As a class, we've looked into art and music and historical contexts and religion and philosophies to note all of the ways in which human beings are influenced and then how they affect culture in return. My eyes have definitely been opened to things I've never really studied before: different eras of art and music, philosophical periods, French thinkers and writers and leaders who have had much more impact on my culture than I ever realized. At the same time, my eyes have been opened to all of the ways in which humans have tried to find their identities in everything but the ultimate source of who we are, God. It's sad and hard to understand, until I realize that I do the same thing on a daily basis. I may not have developed a philosophy on our existence that is separate from the Creator Himself, but I allow myself to find my identity in other things when I allow the desires of beauty or success or popularity to shape who I am.

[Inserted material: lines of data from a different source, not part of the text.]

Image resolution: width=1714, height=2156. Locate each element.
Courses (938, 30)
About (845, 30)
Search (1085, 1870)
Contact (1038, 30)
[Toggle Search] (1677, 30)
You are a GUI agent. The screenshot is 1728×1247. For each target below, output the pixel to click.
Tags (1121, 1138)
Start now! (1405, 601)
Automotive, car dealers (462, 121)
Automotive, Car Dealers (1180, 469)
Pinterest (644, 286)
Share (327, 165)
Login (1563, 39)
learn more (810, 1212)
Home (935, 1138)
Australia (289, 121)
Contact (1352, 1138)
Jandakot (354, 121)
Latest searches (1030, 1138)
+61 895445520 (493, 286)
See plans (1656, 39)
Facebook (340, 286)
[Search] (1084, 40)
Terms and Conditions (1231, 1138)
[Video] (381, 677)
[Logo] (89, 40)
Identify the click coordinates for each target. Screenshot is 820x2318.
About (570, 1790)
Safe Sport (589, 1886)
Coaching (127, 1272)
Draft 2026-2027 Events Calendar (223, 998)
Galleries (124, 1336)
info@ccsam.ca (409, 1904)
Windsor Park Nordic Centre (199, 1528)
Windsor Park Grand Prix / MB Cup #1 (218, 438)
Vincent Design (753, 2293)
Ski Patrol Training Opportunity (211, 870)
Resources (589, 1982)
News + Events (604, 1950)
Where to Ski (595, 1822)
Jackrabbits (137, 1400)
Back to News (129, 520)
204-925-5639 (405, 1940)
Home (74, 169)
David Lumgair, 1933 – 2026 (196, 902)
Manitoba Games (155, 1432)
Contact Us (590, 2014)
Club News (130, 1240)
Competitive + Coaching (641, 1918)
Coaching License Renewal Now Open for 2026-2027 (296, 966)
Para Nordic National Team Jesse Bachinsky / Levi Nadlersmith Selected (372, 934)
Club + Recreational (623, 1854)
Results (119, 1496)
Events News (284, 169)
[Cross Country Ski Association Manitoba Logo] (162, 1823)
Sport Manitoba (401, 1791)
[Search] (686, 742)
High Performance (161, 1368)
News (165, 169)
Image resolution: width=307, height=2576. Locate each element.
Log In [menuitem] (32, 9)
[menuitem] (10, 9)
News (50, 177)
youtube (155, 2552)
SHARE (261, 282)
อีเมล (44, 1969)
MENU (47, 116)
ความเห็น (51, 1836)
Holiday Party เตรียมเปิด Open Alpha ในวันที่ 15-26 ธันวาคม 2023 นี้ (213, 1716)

And as I've been studying the cultural context of human identity, I've been looking at myself a lot. Who am I? Whose am I? Why am I the way that I am, and how can I be different? How can I change the things about myself that have stemmed from an identity in something other than Jesus?
"For we are God's masterpiece. He has created us anew in Christ Jesus, so we can do the good things he planned for us long ago."
A lot to think about...so while I'm exploring Paris and seeing so many incredible/beautiful/romantic things, I'm also thinking. A lot. I'm learning not only about this city but about myself. It's inspiring, it's exciting, and it's taking my mind to places it's never been.